The Americans built rosters of sometimes difficult foreign leaders who could deal with their own strong communist parties and fractious domestic politics. These included Conrad Adenauer in Germany, Charles De Gaulle in France, Alcide De Gasperi in Italy, Paul Henri Spaak in Belgium and Jean Monnet, often called the father of the European Union. There were also thousands of European civil servants who shared the U.S. vision and helped persuade and cajole others into cooperation rather than conflict.  

The bottom line is this. The U.S. is the only country that has the weight to work with Israel and the Palestinians toward a balanced peace even after Oct. 7 and Gaza. It is hard to imagine disparate Middle Eastern countries, China, Russia or even our friends in Europe bringing the Palestinians and Israelis into a successful negotiation without committed U.S. involvement. In dollar-and-cents terms, it is a very cheap role for the U.S., especially compared to the alternatives. 

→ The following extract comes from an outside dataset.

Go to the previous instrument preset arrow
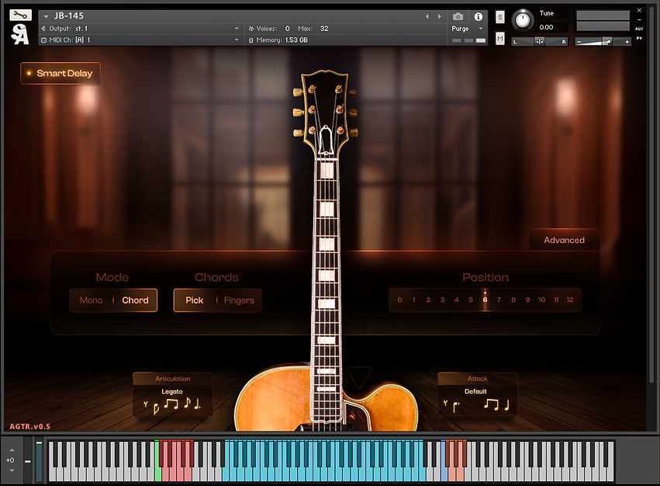This screenshot has width=660, height=486. [x=427, y=16]
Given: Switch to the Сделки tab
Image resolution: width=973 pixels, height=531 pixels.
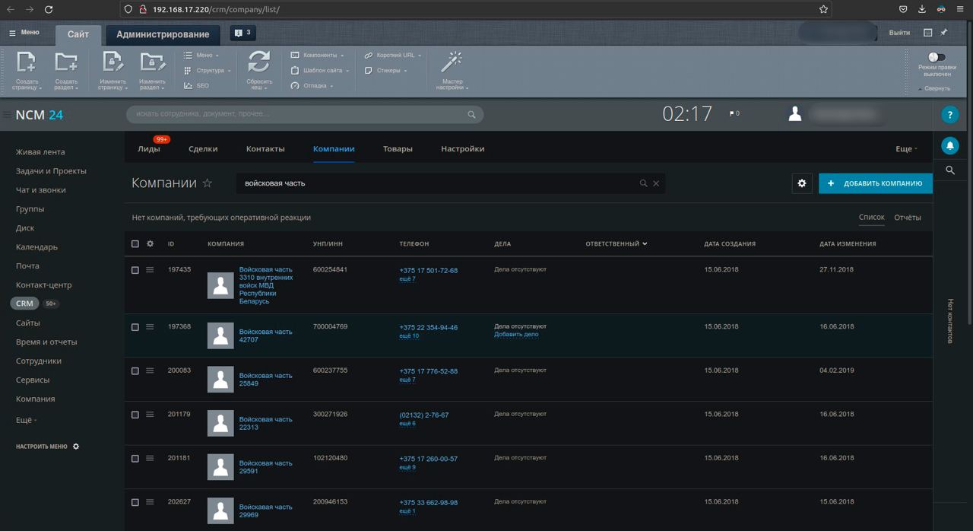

Paul A. London, Ph.D., was a senior policy adviser and deputy undersecretary of Commerce for Economics and Statistics in the 1990s, a deputy assistant administrator at the Federal Energy Administration and Energy Department, and a visiting fellow at the American Enterprise Institute. A legislative assistant to Sen. Walter Mondale (D-Minn.) in the 1970s, he was a foreign service officer in Paris and Vietnam and is the author of two books, including “The Competition Solution: The Bipartisan Secret Behind American Prosperity” (2005).  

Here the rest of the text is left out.